As a discipline in the institution of the university, comparative literature flourished under world conditions that are under radical pressure and transformation. Even as the world as an object of study is transforming rapidly and demanding new forms of comparison, the world of the institution no longer seems to accommodate comparative literature as a discipline. This symposium will ask about the continuing viability of comparative methods to address this twin crisis. Are there comparative methodologies that might offer paths to engaging and reframing these twinned institutional and historical problems? Where (and how) can the methods developed in the history and present of the discipline intervene? 

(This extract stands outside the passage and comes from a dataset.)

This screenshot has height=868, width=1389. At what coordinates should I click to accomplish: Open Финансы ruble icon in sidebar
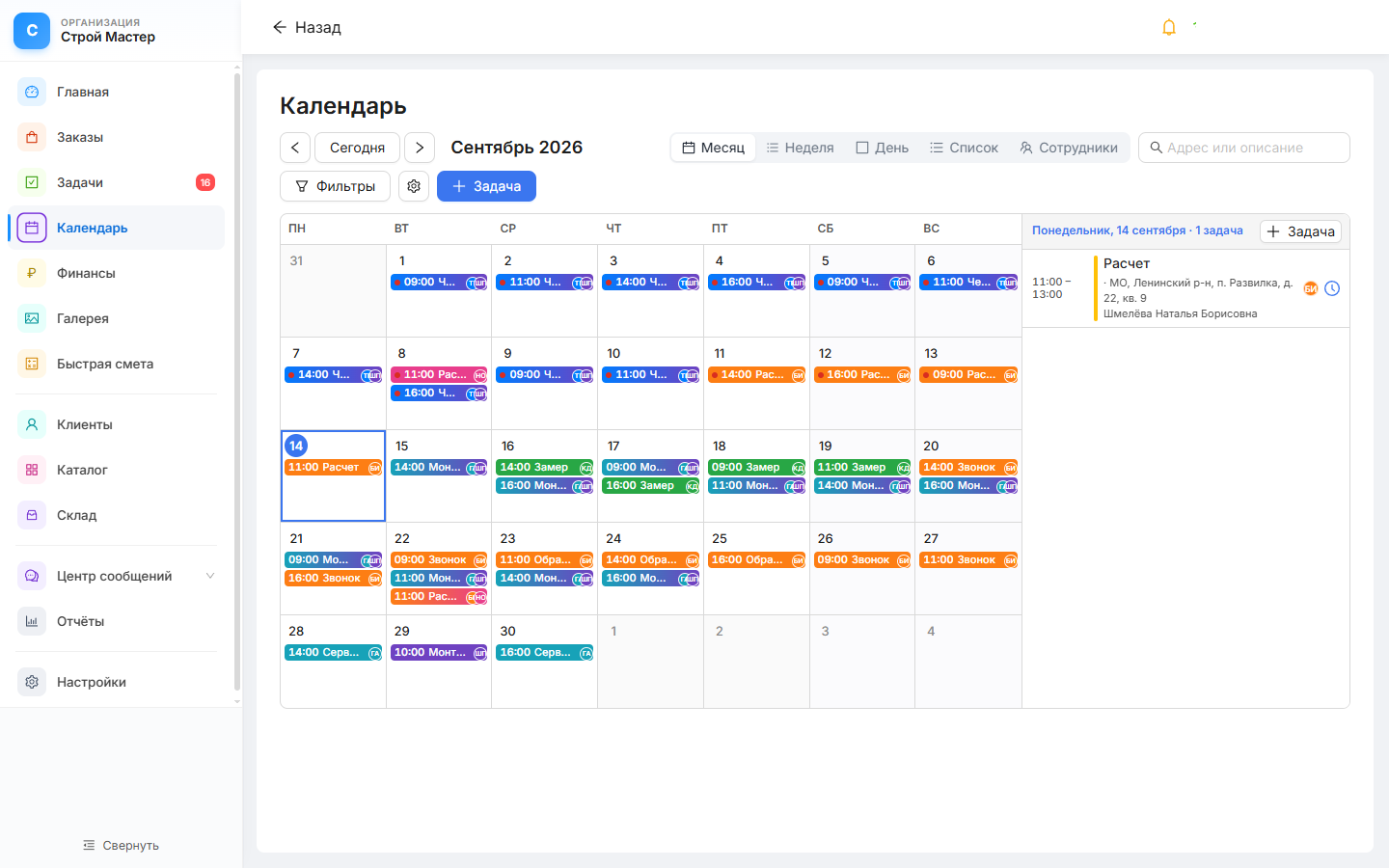[x=32, y=273]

We are asking for short position papers (no longer than 10 minutes) reflecting on how ongoing research projects might respond to questions, such as: How do particular comparative research projects raise shared questions, methodological reflections, or critical vocabularies? What are the institutional futures of comparative literature and/or how might the discipline learn from its past? What are the new or emerging sites and forms of comparison today? Where has comparative study aligned with, enabled, or been entangled with political projects and/or communities? 

We welcome expressions of interest in two forms: 

  1. A title and topic for a short position paper of your own work; 
  2. A short or extracted piece of work (1-2 pages) from you or another scholar showcasing interesting methodologies or problems.